▶ Record set:
------------------------------------------------

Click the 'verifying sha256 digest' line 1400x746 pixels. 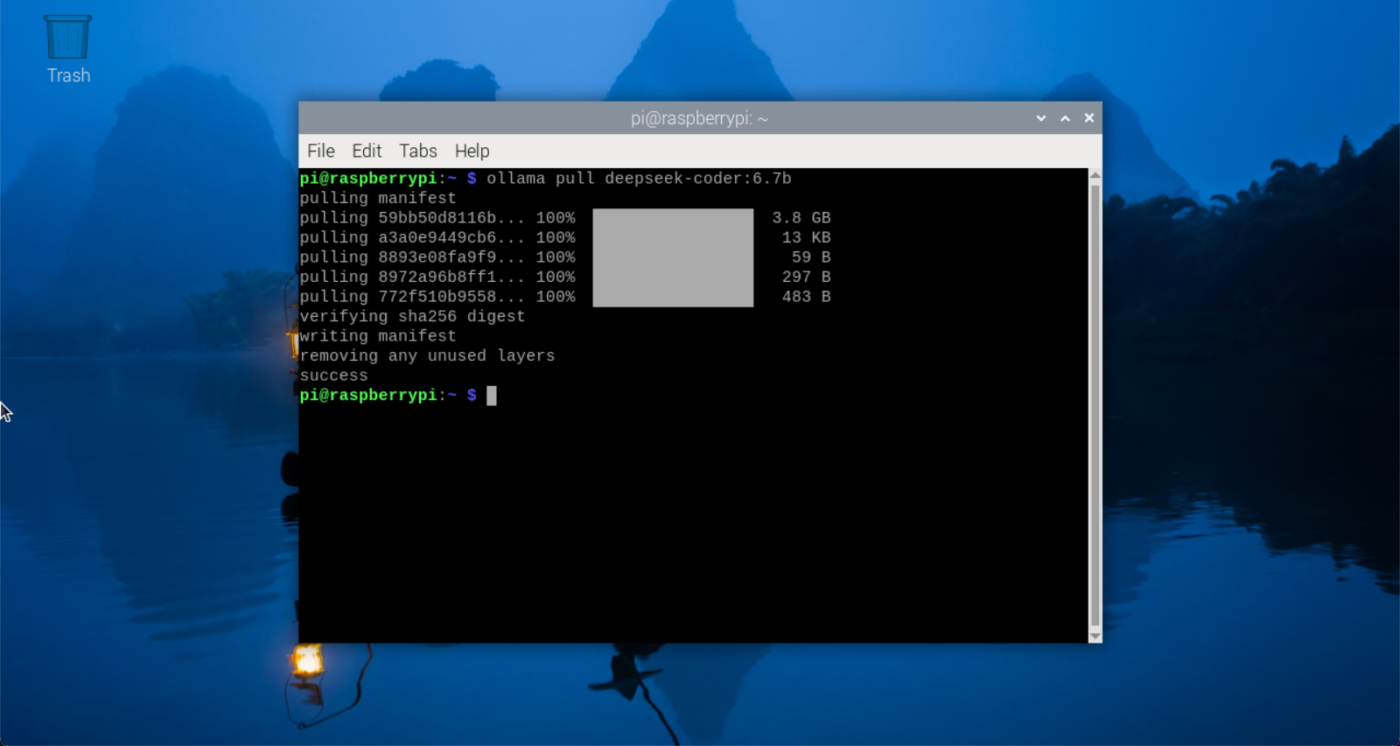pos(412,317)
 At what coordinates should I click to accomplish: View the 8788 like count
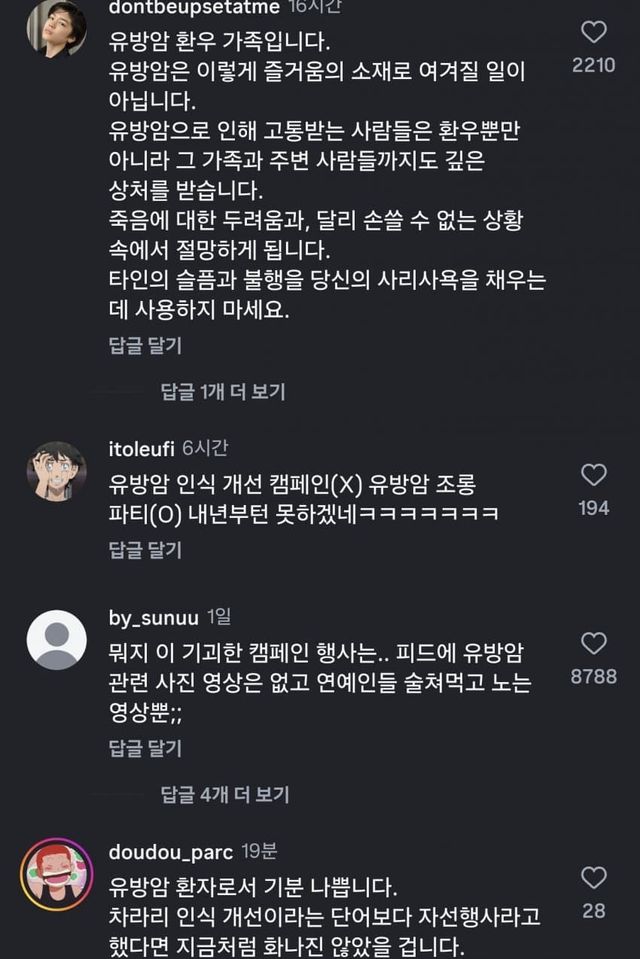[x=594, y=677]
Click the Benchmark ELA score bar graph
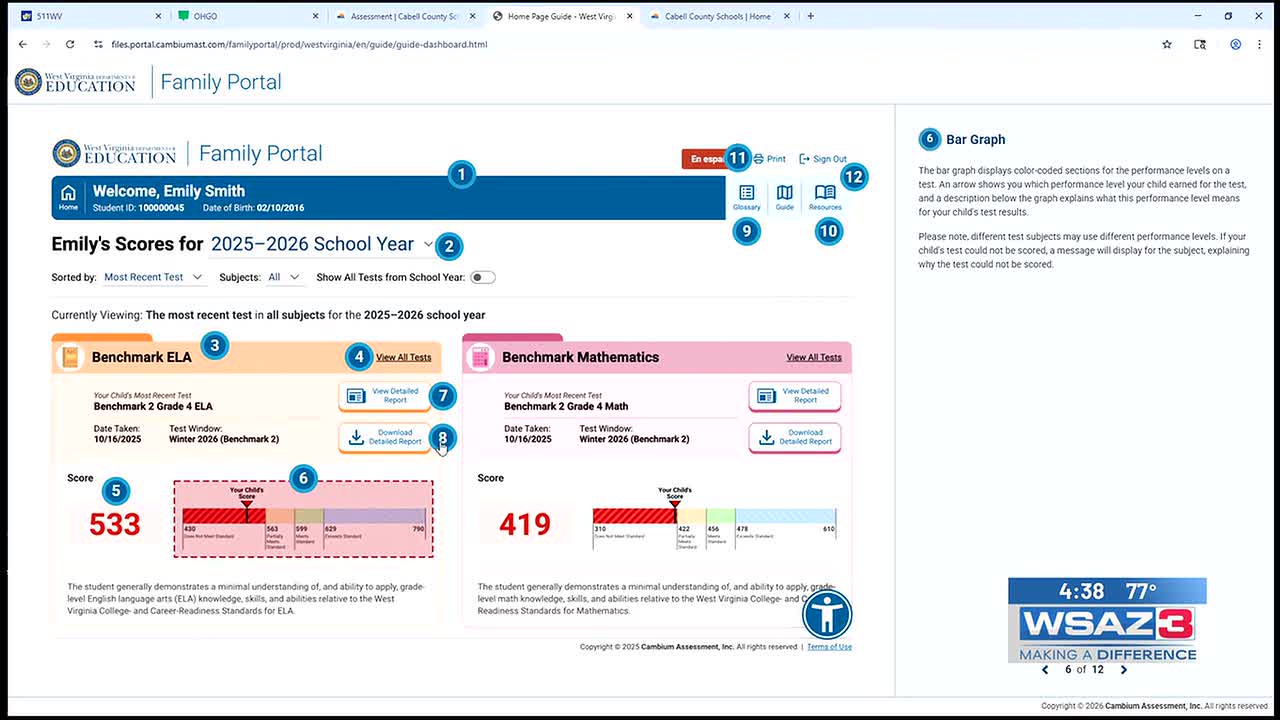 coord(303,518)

------------------------------------------------

Can you render the data from the line containing "At what coordinates" through the end of the data as a Markdown table with the columns Row and Text, skipping blank lines and leaving the pictures out?

| Row | Text |
|---|---|
| 1 |  At what coordinates should I click to accomplish: View the 8788 like count |
| 2 | [x=594, y=677] |
| 3 | Click the Benchmark ELA score bar graph |
| 4 |  coord(303,518) |